━━ The records
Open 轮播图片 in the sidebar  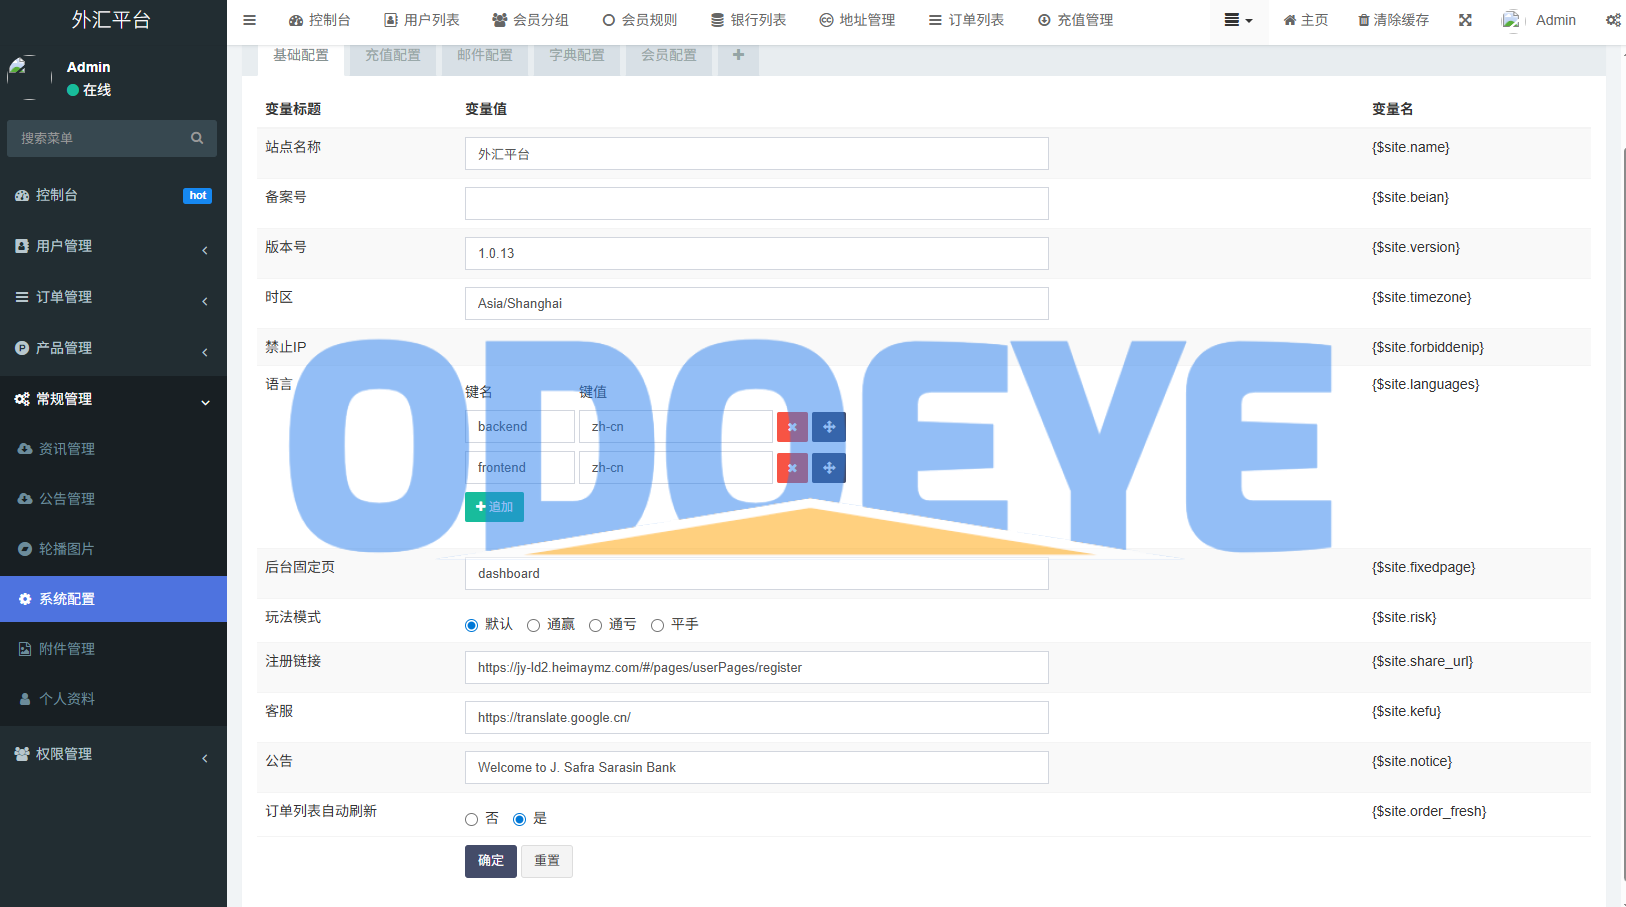tap(67, 549)
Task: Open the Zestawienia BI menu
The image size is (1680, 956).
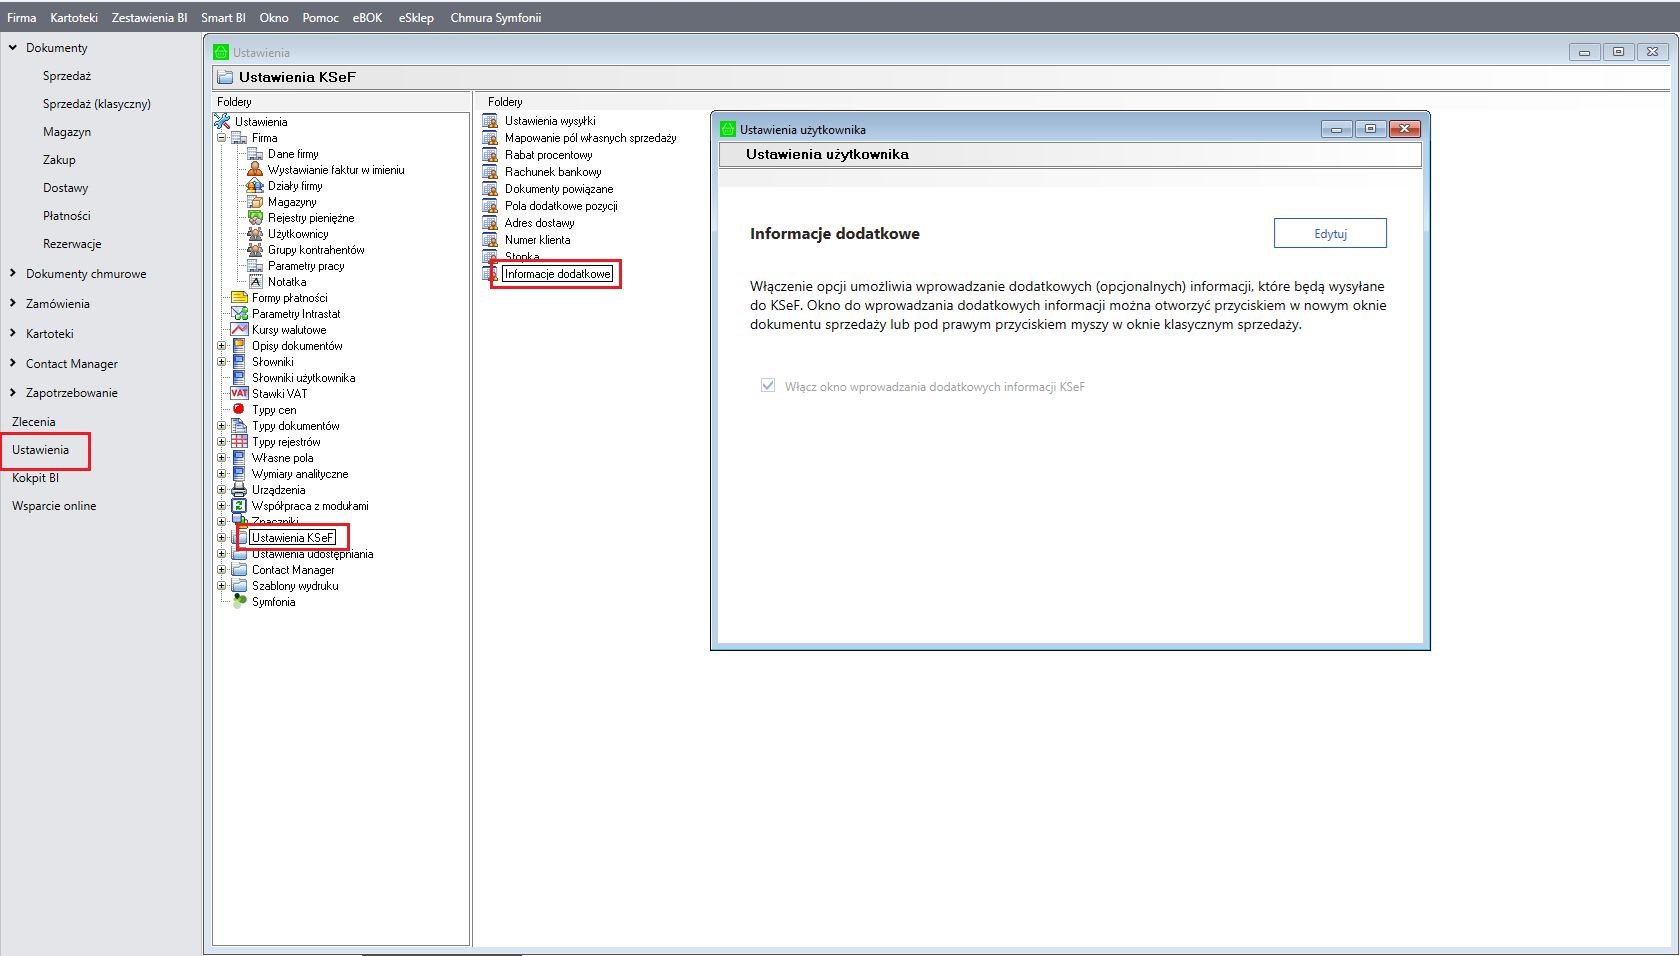Action: pos(149,18)
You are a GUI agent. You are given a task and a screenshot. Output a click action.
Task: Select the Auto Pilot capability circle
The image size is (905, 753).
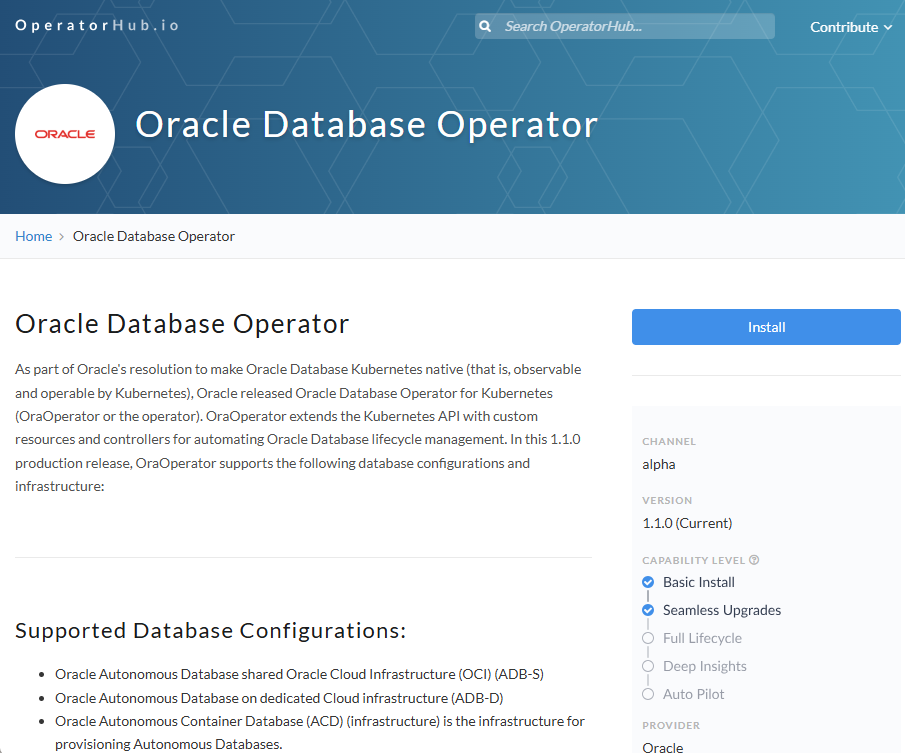(x=648, y=694)
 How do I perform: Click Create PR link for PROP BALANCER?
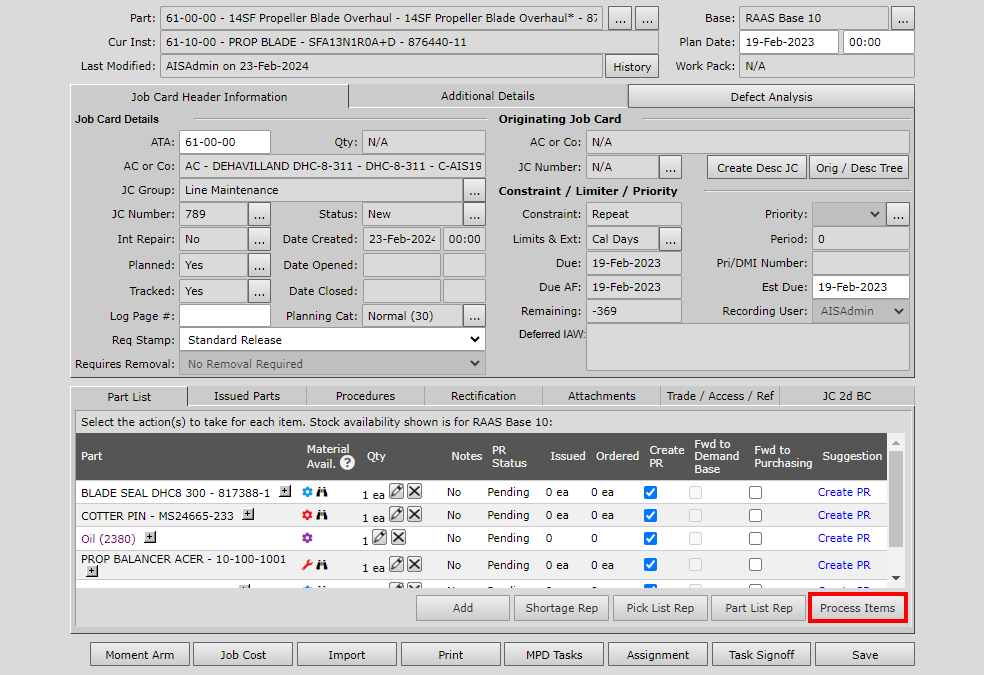[843, 565]
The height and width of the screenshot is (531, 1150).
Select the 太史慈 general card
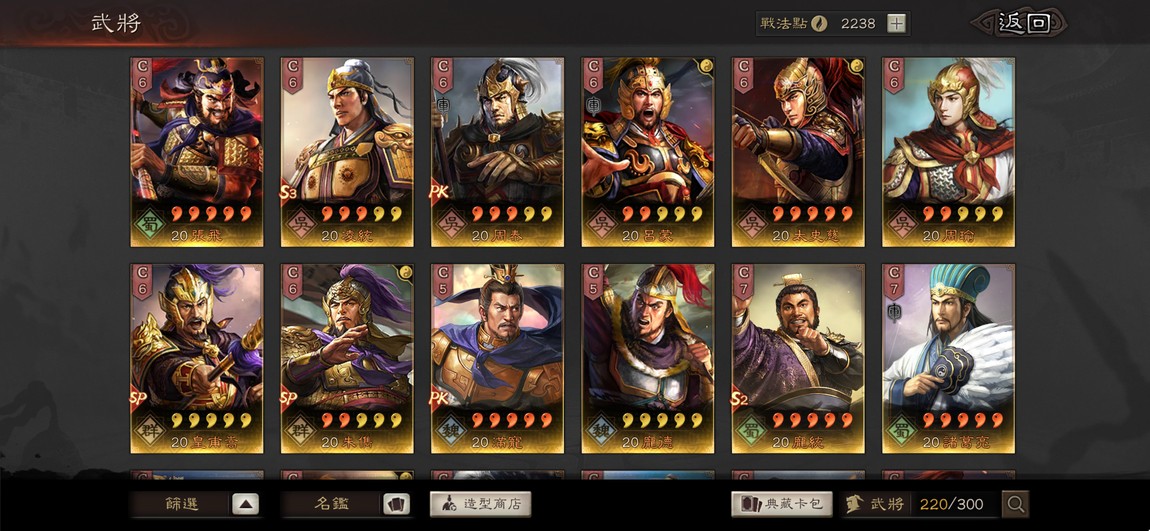(x=798, y=152)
━━━━
Please list each line of the listing above that contains the word "Select".

Task: Select the Auto Pilot capability circle
Select the 太史慈 general card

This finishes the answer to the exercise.